I've reached the point where I'm pretty fluent at some languages (C/C++, Python, and some web stuff), but I'm tired of working on tiny little projects.  My internship this summer has enabled me to work on a really large-scale project, so I've learned about revision control, complicated make files and autoconf and the like.<p>My question is, how do I get involved with a larger open source project now? Downloading source code and reading through it leaves me pretty lost, and there's generally no documentation on the code, so I'm having trouble getting started.
======
plinkplonk
"Downloading source code and reading through it leaves me pretty lost, and
there's generally no documentation on the code, so I'm having trouble getting
started."

Fix an open bug. This is the easiest way to get your feet wet. Send a patch to
the maintainers incorporating the bug fix. (Read any suggestions as to coding
style etc to maximize your chances of acceptance). Rinse. Repeat.

------
johngunderman
If you are interested in getting involved in a "big" FOSS project, I would
suggest two things:

1\. Go on the IRC dev channel for the project. There you can get to know the
developers, and discover from the quirks of the code base, and any other misc.
help you may need.

2\. Go to the website of the project and look for a beginner's todo list. Many
major projects have these, I know GNOME does. The list is basically some
simple tasks that need to be done and make it easy for new developers to learn
the code base.

Aside from these two examples, the best advice I can give you for learning any
poorly documented code is to use exuberant-ctags in vi or emacs. Using tags,
you can easily jump through the codebase, following the logic of the code.
This is far easier than manually looking up function definitions when you want
to see what a function does. I'm afraid I didn't describe ctags particularly
well, but a bit of googling should get you up to speed.

------
paulproteus
I and some friends began a startup to make getting involved easier. We're
building an open source involvement engine, helping people showcase their
contributions to open source and find new opportunities. One thing I'm
particularly happy with is our volunteer opportunity search engine; we index
bugs from projects large and small, and we showcase places where projects have
said they want help from new contributors. There's no other cross-project
opportunity search.

Sign up for our alpha at <http://openhatch.org/>. Right now, before you
forget! We'd love more feedback from people interested in getting involved.

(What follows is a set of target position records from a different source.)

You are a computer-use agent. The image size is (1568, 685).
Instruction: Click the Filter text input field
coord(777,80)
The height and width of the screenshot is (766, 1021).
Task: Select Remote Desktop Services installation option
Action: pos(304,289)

Today is Demo Day run by our funders, Shotput Ventures, in case you follow
those things.

Once we hit public beta (just a little while) we'll make a real announcement
here. (-:

------
kamme
There are a lot of different ways to help. Most people think the best way to
help is to fix bugs or do code cleanup. While this is true, it's also very
important to help other users. I send quite some time on a Linux distro forum
and helped other people there. Same on IRC, I tried to help a lot of beginning
users start mIRC scripting. It might not have been the most exciting things to
do for most people, but I've been thanked a lot for doing simple things like
giving a kind response and doing some effort to help other people. And after
all, I'd rather work with some software if I know there is a good community of
users to help.

------
p858snake
I would recommend having at look at their site(/s) and having a look at their
todo lists and bug tracking systems to see where you can help out and just try
to write a patch for it in their preferred method and see what happens.

For Example: for Mediawiki you could look at their bugzilla and find the open
bugs with the "easy" keyword (<http://bit.ly/3SbYJG>) and try to write
patches.

And also you can help out on their Chatrooms/IRC Channels, Message Boards,
Mailing Lists ect

------
jdoliner
The existing developers of a project will almost certainly be willing to help
you get started. Man power is always in high demand on open source projects so
many of them even have mentoring programs for new developers. Hanging out in
the channel is the first step to all of this. And remember: don't be scared.